An equally simple dish—a square of grilled black bass and grilled calamari, with a pot of tomato broth and clams providing a thick, spoon-it-yourself sauce—achieves a similar effect. This is a fish dish for fish lovers, being all about the fish as fish as opposed to the fish as meat or inoffensive protein; the clams in the sauce intensify its marine character. You tuck into it as you tuck into a hearty fish stew, only in this case a fish stew engineered to satisfy the needs not of a trencherman after a day working at the dock but of a high-end restaurant-goer after a drink and an appetizer.

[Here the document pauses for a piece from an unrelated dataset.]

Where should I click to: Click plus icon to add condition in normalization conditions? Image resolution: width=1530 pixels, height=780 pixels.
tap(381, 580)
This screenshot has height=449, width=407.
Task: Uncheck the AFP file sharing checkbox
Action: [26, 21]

I’ve generally found Trabocchi’s treatments of fish more rewarding than his treatments of meat, possibly a reflection of his upbringing in Le Marche, near the eastern seaboard of northern Italy. The exception here is the grilled lamb for two. Trabocchi’s aim is so rustic as to be primal: an entire baby lamb swabbed in olive oil, oregano, and coarse salt and grilled slowly over an open flame until a dark crust forms. The meat, cut into thick slices, beckons with its juicy pinkness.
I never left Fiola unsatisfied.
But no meal was the seamless experience I had come to expect at Maestro, where each course was a miniature journey. And I found myself wondering whether the magic of Maestro was a remnant of a long-ago age, of lavish spending and fin-de-siècle decadence, or whether Trabocchi, in making his cuisine more accessible, has neglected the subtleties and delicacies by which he made his name.
Or both.
The first night I visited, it was the comparatively unknown pastry chef Jason Gehring, and not Trabocchi, whom my wife and I were buzzing about on the way out. The ricotta bombolini—round, golf-ball-size doughnuts (fried bread stuffed with cheese) were so ridiculously light I’d have believed it if someone told me they’d never been dunked in oil. An extravagantly creamy zuppa inglese was countered by a bracing scoop of lemon granita and sprigs of fresh mint—the ice-cream sundae reinterpreted for fine dining. A tiny tray of petits fours was perfect. But dessert never again reached that degree of sublimity.
Nor did Fiola, for all its obvious strengths, ever settle into an identity.
Is it a place of rustic simplicity that charges a lot simply because its chef comes with such pedigree? Is it a place that means to blend refinement and rootedness but just hasn’t been able to? Or does it aim to gesture in both directions, as if it were possible to be both things at the same time?
Does it just need more time to find itself?
Fiola is already the best Italian restaurant in the area, but something tells me Trabocchi didn’t return to the city of his greatest triumph to rule a genre.
The journey for Trabocchi and company might be long, but the path is clear. More refinement or more rusticity. Pick a direction and stick with it.
This article appears in the July 2011 issue of The Washingtonian.